MiniMax Releases M2.5 Model: Tackling Complex Coding Tasks with 10B Parameters
Recently, AI company MiniMax updated its M2.5 large model. With only 10B activated parameters, the model officially aims to compete with high-end models like Claude Opus in terms of coding and Agent performance. To verify its actual performance in complex software engineering tasks, an in-depth evaluation covering front-end, 3D rendering, full-stack development, and cross-platform applications was conducted.
From 2D to 3D: Validating Front-End Coding Fundamentals Through Game Development
The evaluation first tested the model’s core strength in front-end coding through game development scenarios. The first project was a 2.5D shooter game called “Space Assault,” built entirely on HTML5 Canvas and native JavaScript, without using any external image assets. The M2.5 model successfully generated all visual elements, including fighters, bosses, and bullet effects, and implemented a complex modular architecture with 10 levels, multiple boss attack patterns, and a power-up system. This verified the model’s solid capabilities in pure-code graphics rendering and object-oriented design.
To increase the difficulty, the evaluation moved into the 3D realm, requiring the model to develop a game called “Extreme Parkour 3D” using the Three.js engine. The model not only built a complete 3D world with scenes, lighting, and collision detection but also implemented a cyberpunk-style visual design and core gameplay featuring various obstacles and power-ups. This case demonstrates that M2.5 has a deep understanding of 3D graphics programming and can master specialized libraries like Three.js.
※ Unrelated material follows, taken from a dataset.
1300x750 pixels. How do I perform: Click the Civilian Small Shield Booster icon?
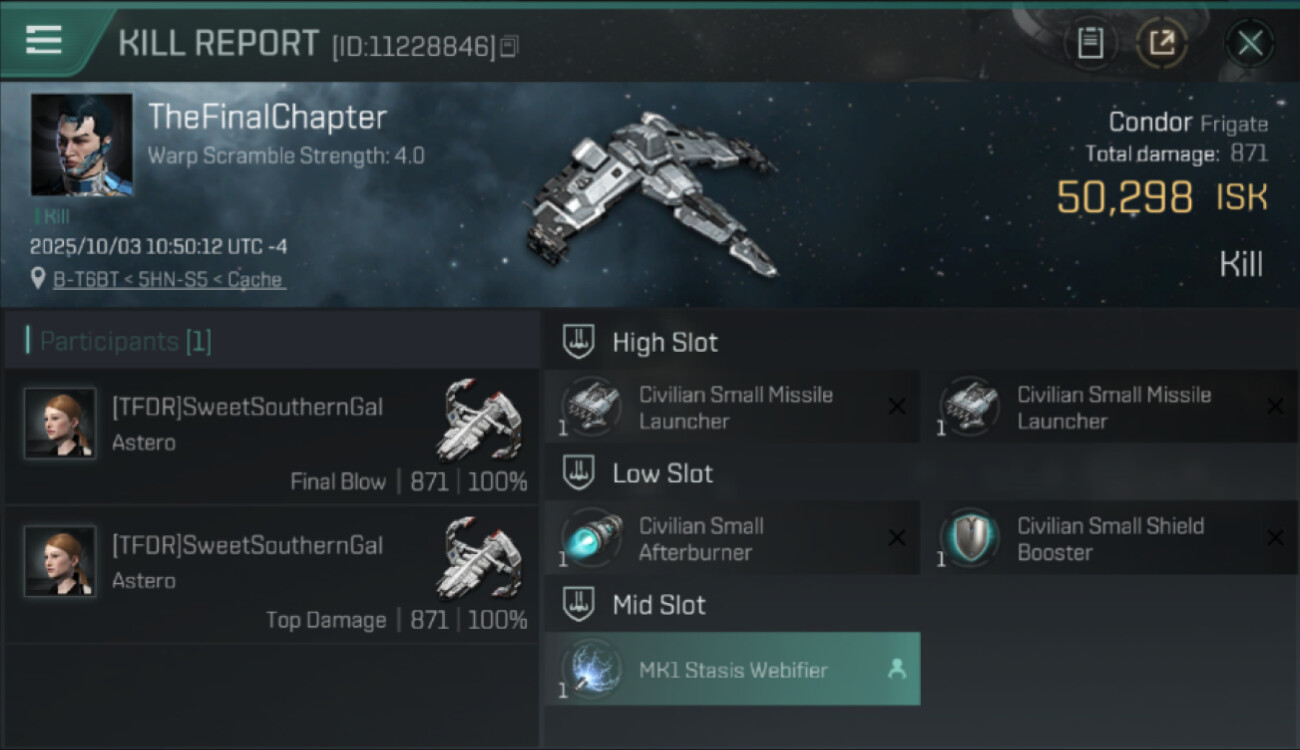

Spanning Front-End and Back-End: Full-Stack Refactoring and Database Integration
After validating its front-end capabilities, the core of the evaluation shifted to testing its full-stack development abilities. The evaluators tasked M2.5 with refactoring a front-end-only strategy wargame with a Three Kingdoms theme into a full-stack application. The task required adding a back-end API and integrating an SQLite database to enable dynamic management of card information.
M2.5 successfully completed this complex refactoring, designing a logical API, creating the database schema, and implementing data synchronization between the front-end and back-end. Users could add new cards through a back-end management interface, and the data was correctly written to the database and reflected in the game. The entire process succeeded in one go, proving the model has the ability to understand and build complete web application architectures, rather than just generating simple code snippets.
Native Agent Architecture: The Technical Logic Behind High Performance
The stability M2.5 demonstrated in complex tasks stems from its underlying architecture, natively designed for Agents. Unlike the common approach of “base model + external framework,” M2.5 uses a native Agent Reinforcement Learning (RL) framework. By introducing an inference server middleware layer, it decouples the training and inference engine from the Agent system. This design makes it inherently adept at handling multi-step, long-chain complex tasks and allows for broad compatibility with various coding tools and development frameworks.
Simultaneously, the “Process Reward” mechanism introduced during model training monitors and optimizes the entire code generation chain, significantly improving stability and logical consistency when generating long code and multi-file projects.
High Efficiency at 10B Parameters: Advantages in Speed and Cost
Achieving top-tier coding capabilities with a relatively small 10B parameter size gives M2.5 a significant efficiency advantage. Official data shows the model supports a high throughput of up to 100 TPS (Tokens Per Second), with an inference speed that can be up to 3 times that of competing models at the same level. This means that for private deployments, enterprises can achieve faster response times with lower GPU memory usage and hardware costs. This characteristic gives it strong practical value and a high cost-performance ratio in high-intensity productivity scenarios such as advanced Excel processing, deep information retrieval, and long-document analysis.